● **Task requirements**:
Only the lines from the one containing "932x813 pixels." through the last line of the entries are wanted. Transcribe them exactly.

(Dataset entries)
*** Block opens ***

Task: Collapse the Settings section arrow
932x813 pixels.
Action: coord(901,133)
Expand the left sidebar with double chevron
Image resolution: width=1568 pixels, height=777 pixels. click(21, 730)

*** Block closes ***

● **Exercise solution**:
932x813 pixels.
Action: coord(901,133)
Expand the left sidebar with double chevron
Image resolution: width=1568 pixels, height=777 pixels. click(21, 730)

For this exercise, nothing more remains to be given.